[webkit-dev] Reconsidering test expectations (PASS, TEXT, IMAGE, TEXT+IMAGE, TIMEOUT, CRASH, etc...)

Fri May 18 12:55:13 PDT 2012

On Fri, May 18, 2012 at 12:43 AM, Maciej Stachowiak <mjs at apple.com> wrote:
> I guess we do. I think there is no point to saying PASS, because if a test
> crashes, hangs or is skipped it's meaningless. And if it does not crash and
> none of those other things apply, then it shouldn't be listed. But I could
> be missing something.

I'm not sure what you mean by "if a test crashes, hangs, or is skipped
it's meaningless"? Do mean that we can't conclude if it was
text/image/whatever? this is certainly true.

Although we don't normally specify passing tests, obviously, there are
two cases where it's useful.

The first is used in conjunction with a line applying to a whole
directory, in order to specify suppressions for all tests except a
few. For example:

fast/html = FAIL
fast/html/article-element.html = PASS

The second is to indicate that a test is flaky, e.g. PASS TIMEOUT to
indicate that a test may run fine and may timeout.

> I think when there are regressions which do not cause a crash or hang, we
> should be checking in a new expectation, so further regressions to either
> text or image would be detected. More detail to come in an upcoming more
> comprehensive proposal.

How long should a test be allowed to produce output different from the
checked-in-expectation? I think the answer should probably be at least
as long as the cycle times for the bots (so, upwards of an hour or
two), and it's reasonable to give developers a chance to triage
failures (which probably doesn't need to be longer than the cycle
time; if so, the change should be either reverted or new expectations
checked in, right?)
::::::
### Request 1:
Retype the stretch of entries from the line that contains "You are a GUI" through the end of the entries.
The text and the entries have no connection to each other.

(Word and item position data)
::::::
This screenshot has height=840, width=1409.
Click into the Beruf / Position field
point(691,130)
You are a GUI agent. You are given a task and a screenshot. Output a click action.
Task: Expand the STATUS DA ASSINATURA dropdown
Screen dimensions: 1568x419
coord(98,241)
::::::
### Request 2:
Answer these questions about the test expectations thread.
(a) In the example with a directory-wide line, which test is marked PASS?
(b) Which pair of expectations is given to show that a test may run fine or may time out?
(c) How long does the writer say the cycle times for the bots are?

### Reply 1:
You are a GUI agent. You are given a task and a screenshot. Output a click action.
Task: Expand the STATUS DA ASSINATURA dropdown
Screen dimensions: 1568x419
coord(98,241)

### Reply 2:
(a) fast/html/article-element.html
(b) PASS TIMEOUT
(c) Upwards of an hour or two